ASSIGNMENT: Would you please set down the entries below exactly as shown?

ENTRIES PROVIDED:
════════════════

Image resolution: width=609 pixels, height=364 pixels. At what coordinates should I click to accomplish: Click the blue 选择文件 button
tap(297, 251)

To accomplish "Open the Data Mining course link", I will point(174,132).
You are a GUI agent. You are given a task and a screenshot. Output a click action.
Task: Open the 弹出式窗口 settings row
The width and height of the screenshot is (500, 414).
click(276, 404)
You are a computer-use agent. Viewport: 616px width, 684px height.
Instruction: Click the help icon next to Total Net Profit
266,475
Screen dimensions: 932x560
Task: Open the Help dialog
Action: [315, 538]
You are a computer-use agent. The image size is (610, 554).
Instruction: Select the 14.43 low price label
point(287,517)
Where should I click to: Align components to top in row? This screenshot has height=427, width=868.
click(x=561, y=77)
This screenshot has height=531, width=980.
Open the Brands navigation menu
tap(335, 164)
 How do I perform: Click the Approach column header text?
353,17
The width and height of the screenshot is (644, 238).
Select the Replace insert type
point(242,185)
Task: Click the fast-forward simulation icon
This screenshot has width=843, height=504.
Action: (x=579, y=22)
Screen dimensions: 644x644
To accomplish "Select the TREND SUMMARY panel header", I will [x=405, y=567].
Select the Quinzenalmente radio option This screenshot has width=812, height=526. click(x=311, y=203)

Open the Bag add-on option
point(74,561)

════════════════

RESPONSE TO THIS TASK:
Image resolution: width=609 pixels, height=364 pixels. At what coordinates should I click to accomplish: Click the blue 选择文件 button
tap(297, 251)

To accomplish "Open the Data Mining course link", I will point(174,132).
You are a GUI agent. You are given a task and a screenshot. Output a click action.
Task: Open the 弹出式窗口 settings row
The width and height of the screenshot is (500, 414).
click(276, 404)
You are a computer-use agent. Viewport: 616px width, 684px height.
Instruction: Click the help icon next to Total Net Profit
266,475
Screen dimensions: 932x560
Task: Open the Help dialog
Action: [315, 538]
You are a computer-use agent. The image size is (610, 554).
Instruction: Select the 14.43 low price label
point(287,517)
Where should I click to: Align components to top in row? This screenshot has height=427, width=868.
click(x=561, y=77)
This screenshot has height=531, width=980.
Open the Brands navigation menu
tap(335, 164)
 How do I perform: Click the Approach column header text?
353,17
The width and height of the screenshot is (644, 238).
Select the Replace insert type
point(242,185)
Task: Click the fast-forward simulation icon
This screenshot has width=843, height=504.
Action: (x=579, y=22)
Screen dimensions: 644x644
To accomplish "Select the TREND SUMMARY panel header", I will [x=405, y=567].
Select the Quinzenalmente radio option This screenshot has width=812, height=526. click(x=311, y=203)

Open the Bag add-on option
point(74,561)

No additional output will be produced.